[Recorded data]
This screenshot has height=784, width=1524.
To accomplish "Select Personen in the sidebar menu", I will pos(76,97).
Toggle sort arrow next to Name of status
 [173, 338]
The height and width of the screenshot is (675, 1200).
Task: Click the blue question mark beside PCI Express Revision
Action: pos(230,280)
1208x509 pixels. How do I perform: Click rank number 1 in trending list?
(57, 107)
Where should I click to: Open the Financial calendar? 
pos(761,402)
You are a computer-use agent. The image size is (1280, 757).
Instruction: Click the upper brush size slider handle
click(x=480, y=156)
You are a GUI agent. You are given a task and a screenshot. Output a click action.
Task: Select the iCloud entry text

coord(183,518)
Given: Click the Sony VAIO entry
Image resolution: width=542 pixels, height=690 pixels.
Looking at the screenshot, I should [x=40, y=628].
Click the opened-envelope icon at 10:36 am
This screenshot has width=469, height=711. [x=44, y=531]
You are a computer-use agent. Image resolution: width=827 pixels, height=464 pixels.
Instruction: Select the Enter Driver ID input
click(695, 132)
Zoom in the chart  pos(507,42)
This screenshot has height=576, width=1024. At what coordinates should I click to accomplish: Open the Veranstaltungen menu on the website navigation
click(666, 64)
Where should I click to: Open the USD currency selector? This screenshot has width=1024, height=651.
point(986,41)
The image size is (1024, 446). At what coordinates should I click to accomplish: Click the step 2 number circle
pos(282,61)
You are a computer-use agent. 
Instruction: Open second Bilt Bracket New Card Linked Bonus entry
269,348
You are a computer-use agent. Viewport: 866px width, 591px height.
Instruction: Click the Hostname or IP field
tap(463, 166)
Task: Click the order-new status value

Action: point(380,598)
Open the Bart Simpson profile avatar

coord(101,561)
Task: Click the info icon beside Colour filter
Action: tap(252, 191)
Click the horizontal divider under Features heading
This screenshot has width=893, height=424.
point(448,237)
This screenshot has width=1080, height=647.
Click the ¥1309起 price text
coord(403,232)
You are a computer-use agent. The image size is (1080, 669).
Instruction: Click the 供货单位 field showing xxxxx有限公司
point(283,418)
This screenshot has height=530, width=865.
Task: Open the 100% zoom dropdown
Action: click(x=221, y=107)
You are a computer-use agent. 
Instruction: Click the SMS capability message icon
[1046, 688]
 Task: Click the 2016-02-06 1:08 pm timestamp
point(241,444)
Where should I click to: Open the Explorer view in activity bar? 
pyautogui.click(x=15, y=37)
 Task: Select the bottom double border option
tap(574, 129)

(Problem) Every record above is to be given again precisely.

(Reply)
This screenshot has height=784, width=1524.
To accomplish "Select Personen in the sidebar menu", I will pos(76,97).
Toggle sort arrow next to Name of status
 [173, 338]
The height and width of the screenshot is (675, 1200).
Task: Click the blue question mark beside PCI Express Revision
Action: pos(230,280)
1208x509 pixels. How do I perform: Click rank number 1 in trending list?
(57, 107)
Where should I click to: Open the Financial calendar? 
pos(761,402)
You are a computer-use agent. The image size is (1280, 757).
Instruction: Click the upper brush size slider handle
click(x=480, y=156)
You are a GUI agent. You are given a task and a screenshot. Output a click action.
Task: Select the iCloud entry text

coord(183,518)
Given: Click the Sony VAIO entry
Image resolution: width=542 pixels, height=690 pixels.
Looking at the screenshot, I should [x=40, y=628].
Click the opened-envelope icon at 10:36 am
This screenshot has width=469, height=711. [x=44, y=531]
You are a computer-use agent. Image resolution: width=827 pixels, height=464 pixels.
Instruction: Select the Enter Driver ID input
click(695, 132)
Zoom in the chart  pos(507,42)
This screenshot has height=576, width=1024. At what coordinates should I click to accomplish: Open the Veranstaltungen menu on the website navigation
click(666, 64)
Where should I click to: Open the USD currency selector? This screenshot has width=1024, height=651.
point(986,41)
The image size is (1024, 446). At what coordinates should I click to accomplish: Click the step 2 number circle
pos(282,61)
You are a computer-use agent. 
Instruction: Open second Bilt Bracket New Card Linked Bonus entry
269,348
You are a computer-use agent. Viewport: 866px width, 591px height.
Instruction: Click the Hostname or IP field
tap(463, 166)
Task: Click the order-new status value

Action: point(380,598)
Open the Bart Simpson profile avatar

coord(101,561)
Task: Click the info icon beside Colour filter
Action: tap(252, 191)
Click the horizontal divider under Features heading
This screenshot has width=893, height=424.
point(448,237)
This screenshot has width=1080, height=647.
Click the ¥1309起 price text
coord(403,232)
You are a computer-use agent. The image size is (1080, 669).
Instruction: Click the 供货单位 field showing xxxxx有限公司
point(283,418)
This screenshot has height=530, width=865.
Task: Open the 100% zoom dropdown
Action: click(x=221, y=107)
You are a computer-use agent. 
Instruction: Click the SMS capability message icon
[1046, 688]
 Task: Click the 2016-02-06 1:08 pm timestamp
point(241,444)
Where should I click to: Open the Explorer view in activity bar? 
pyautogui.click(x=15, y=37)
 Task: Select the bottom double border option
tap(574, 129)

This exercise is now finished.